* _Task item_: Look below for the line that has "You are a computer-use". Set down the lines from there through the line that has "Instruction: Hide the 图层 3 layer", exactly as written.

* _Raw data_:
"""

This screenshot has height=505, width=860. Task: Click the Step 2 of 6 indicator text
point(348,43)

"""
"""

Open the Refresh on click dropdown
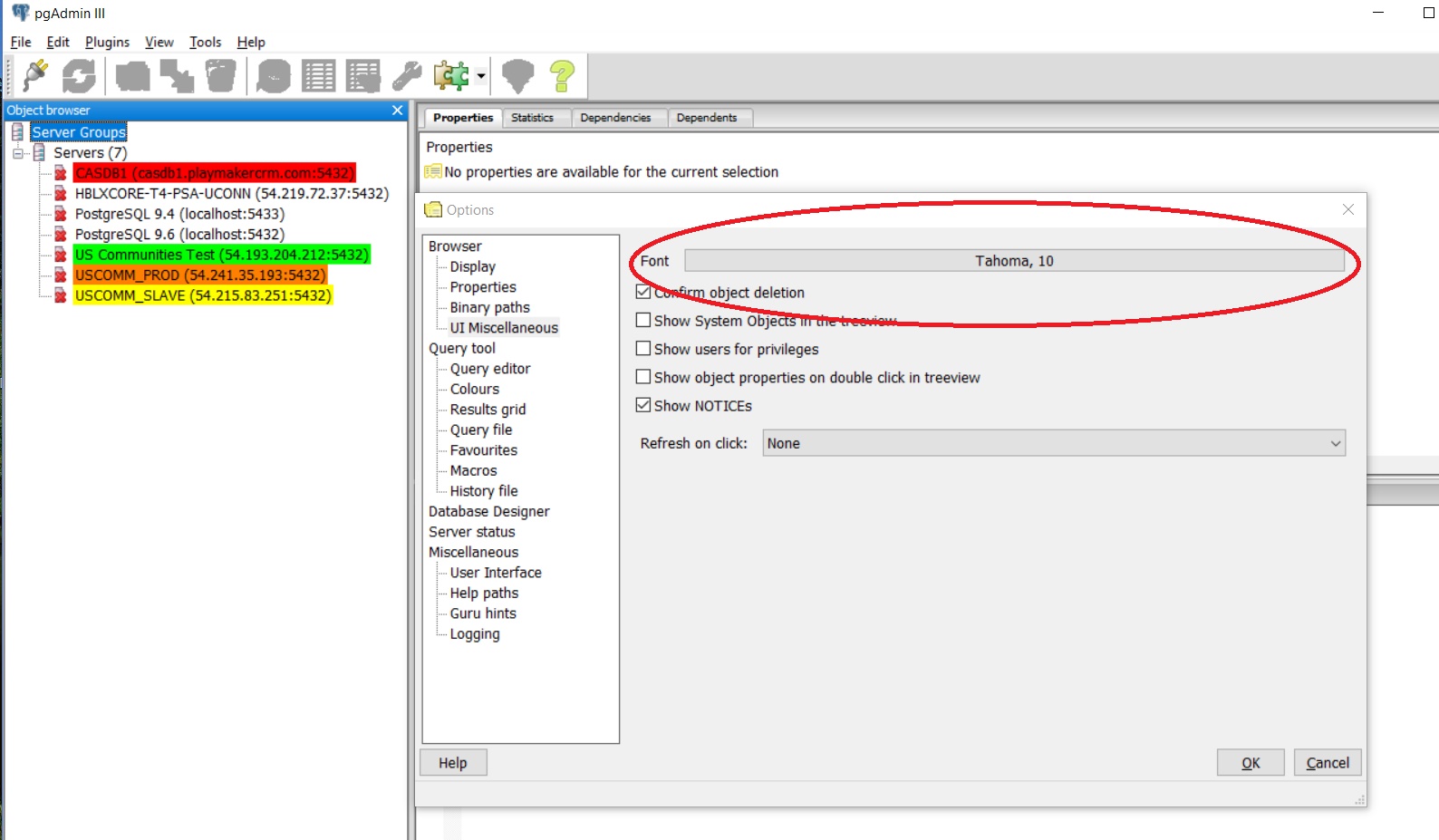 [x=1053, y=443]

"""
"""

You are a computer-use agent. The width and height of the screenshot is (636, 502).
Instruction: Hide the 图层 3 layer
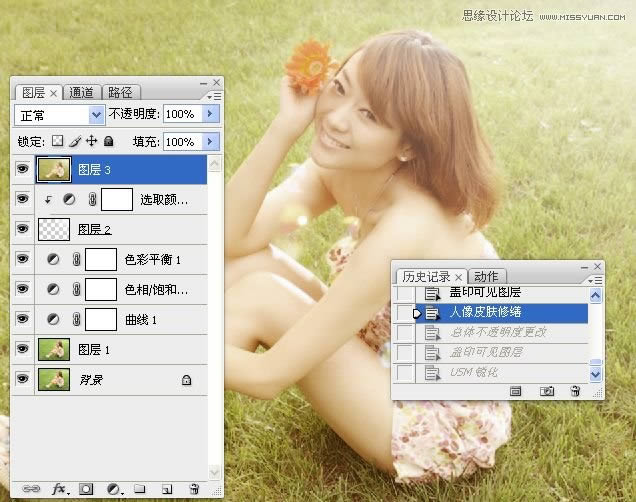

"""

* _Exercise result_:
You are a computer-use agent. The width and height of the screenshot is (636, 502).
Instruction: Hide the 图层 3 layer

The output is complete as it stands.